Alguns antigos membros das gangues de Abidjan, que ajudaram a inventar o Nouchi, trabalham como guardas patrulhando as vielas do mercado, onde os "homens jassa" — jovens traficantes — vendem produtos para sobreviver. É aqui que nascem e morrem novas expressões todos os dias.

Germain-Arsène Kadi, professor de literatura na Universidade Alassane Ouattara, na Costa do Marfim, certa manhã entrou no mercado carregando consigo o dicionário Nouchi que escreveu. Num "maquis", um restaurante de rua com mesas e cadeiras de plástico, o proprietário reuniu alguns "homens jassa" no canto, ou "soï", para dizer as suas palavras favoritas enquanto bebiam Vody, uma mistura de vodca e energético.

— Eles vão bater em você — disse o proprietário em francês, o que me alarmou até que explicaram que o verbo francês para bater, "frapper", tinha o significado oposto ali.

Aqueles homens jassa nos trataram bem — lançando dezenas de palavras e expressões desconhecidas para mim em poucos minutos.

Kadi rabiscou freneticamente novas palavras em um bloco de notas, dizendo repetidamente:

— Mais uma para o dicionário.

É quase impossível saber qual palavra criada nas ruas de Abidjan pode se espalhar, viajar ou até mesmo sobreviver.

"Go", que significa "namorada" na Costa do Marfim, foi inscrito no conhecido dicionário francês Le Robert este ano.
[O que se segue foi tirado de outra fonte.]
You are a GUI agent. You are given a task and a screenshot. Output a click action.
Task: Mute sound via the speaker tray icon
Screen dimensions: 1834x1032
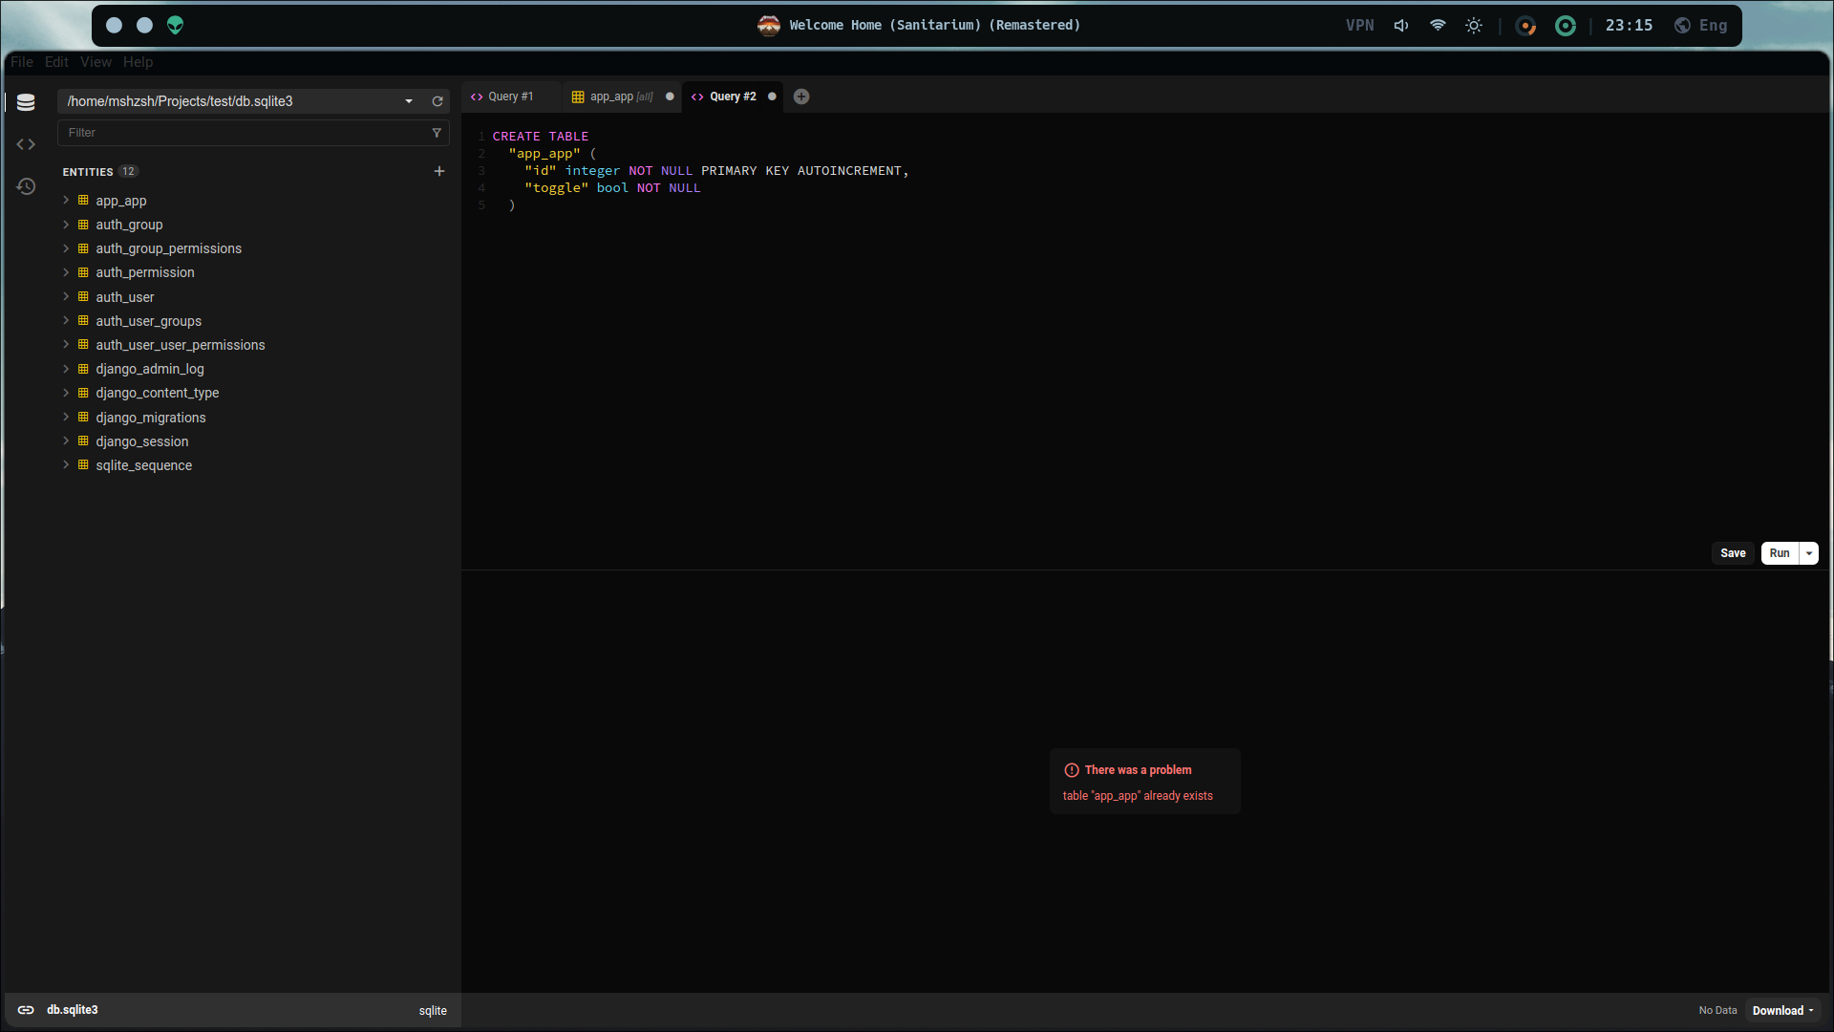[x=1399, y=25]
Este ano, em Abidjan, as pessoas começaram a chamar um namorado de "mon pain" — francês para "meu pão". Os improvisos logo proliferaram: "pain choco" é um namorado fofo. Um pão açucarado, um doce. Um pão recém saído do forno é um companheiro bonito.

Numa igreja em Abidjan no início deste ano, a congregação caiu na gargalhada, disseram-me vários fiéis, quando o padre pregou que as pessoas deveriam partilhar o seu pão com os seus irmãos.

A expressão espalhou-se como um meme nas redes sociais, atingindo os vizinhos Burkina Faso e Congo, a milhares de quilômetros de distância. Ainda não chegou à França. Mas os marfinenses gostam de brincar sobre as expressões que os franceses irão aprender — muitas vezes anos, se não décadas, mais tarde.

— Se o francês se tornar mais misto, então as visões do mundo que eles carregam mudarão — disse Josué Guébo, poeta e filósofo da Costa do Marfim. — E se África influencia o francês do ponto de vista linguístico, provavelmente irá influenciá-lo do ponto de vista ideológico.